A defendant's fingerprints match those found at a crime scene. His goose is cooked, right? After all, no two people have the same fingerprints.
Or do they? Nobody really knows. The statistical data needed to analyze the chances that there are two identical fingerprints haven't been collected. But no matter how astronomical the odds turn out to be, fingerprints are no longer quite the courtroom clincher that they used to be.
The reason stems from two court cases on opposite sides of the Atlantic. In Scotland, forensic investigators in the late 1990s found what they said was a police officer's thumbprint in the house where a woman had been murdered. Subsequent events showed that the fingerprint was neither from the officer nor from a thumb (it was from a forefinger). While everyone acknowledges that crime-scene prints are typically small, smudged, and hard to identify, the Scotland fiasco points up the fact that matches are made by people--and people sometimes make mistakes.

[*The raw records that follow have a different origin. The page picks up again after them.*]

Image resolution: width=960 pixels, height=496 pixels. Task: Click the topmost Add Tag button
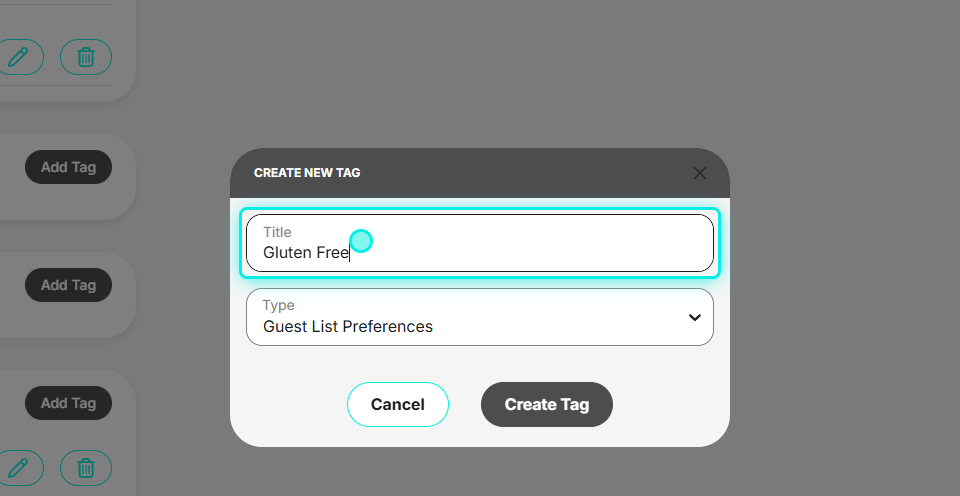tap(69, 167)

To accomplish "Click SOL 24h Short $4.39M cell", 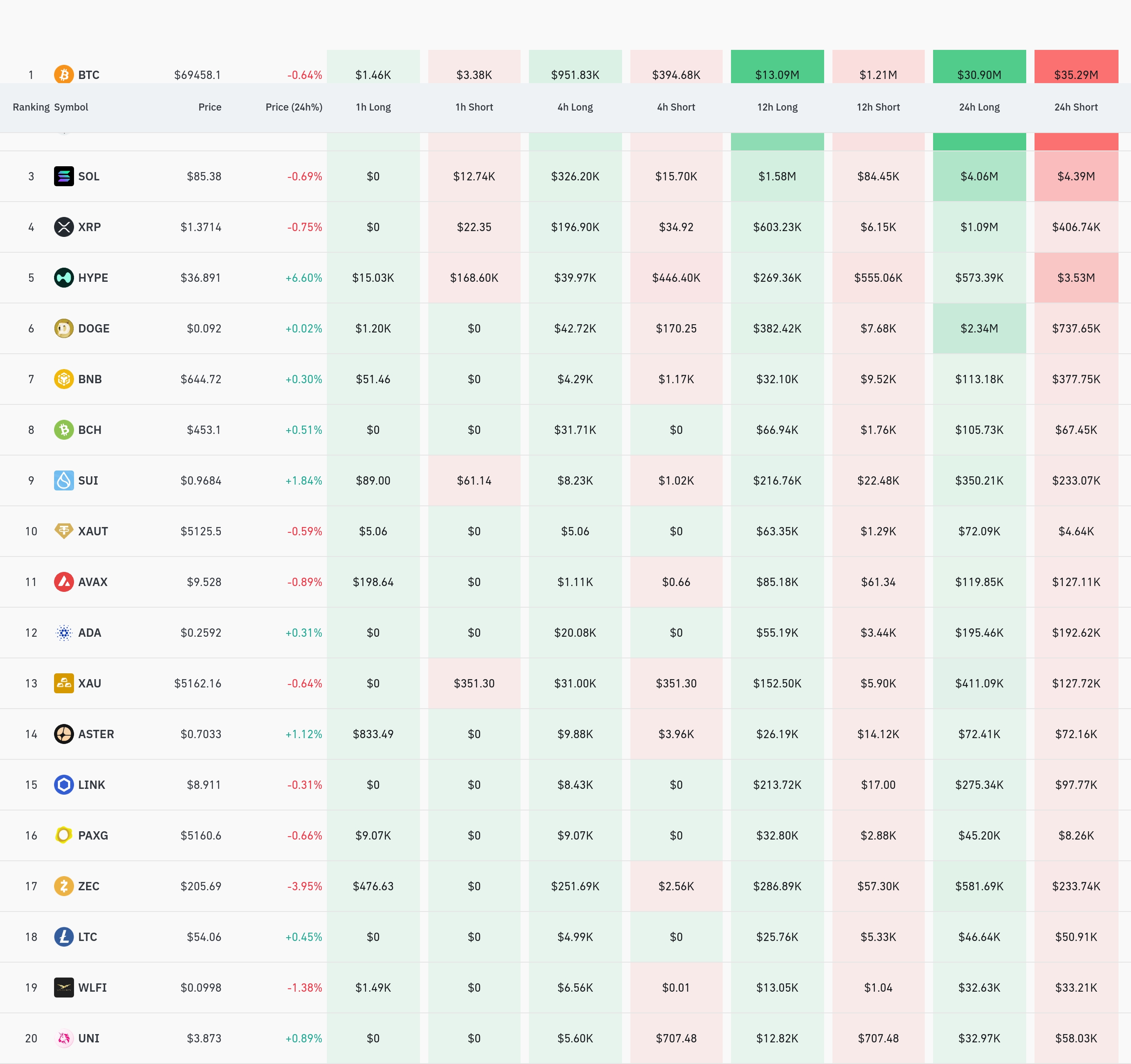I will coord(1075,176).
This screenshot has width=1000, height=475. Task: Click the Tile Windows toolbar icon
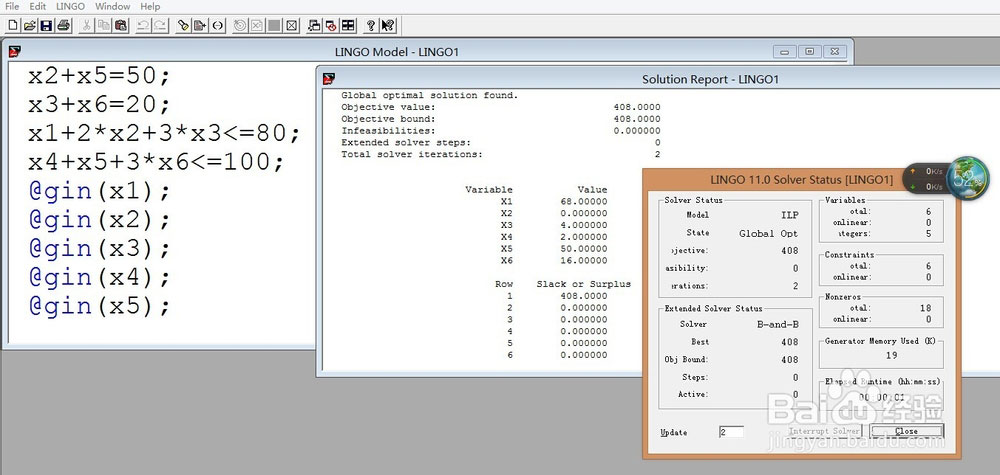(x=348, y=26)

Partly on that basis, federal judge Louis H. Pollak sent shivers through the American justice system last January. In U.S. District Court in Philadelphia, he ruled that experts from the FBI wouldn't be allowed to state unequivocally that any crime-scene fingerprint belonged to one of three alleged drug dealers accused of being involved in four murders. The feds appealed, of course, and persuaded Judge Pollak to reverse himself in March.
Still, it's now part of U.S. legal lore that the criteria for declaring two prints to be a match vary widely. As Judge Pollak learned during his hearings, Italy demands at least 16 identical features or patterns, called Galton points. But France requires only 12. The FBI doesn't have any such standard; instead, it relies on two or more fingerprint examiners who agree there's a match.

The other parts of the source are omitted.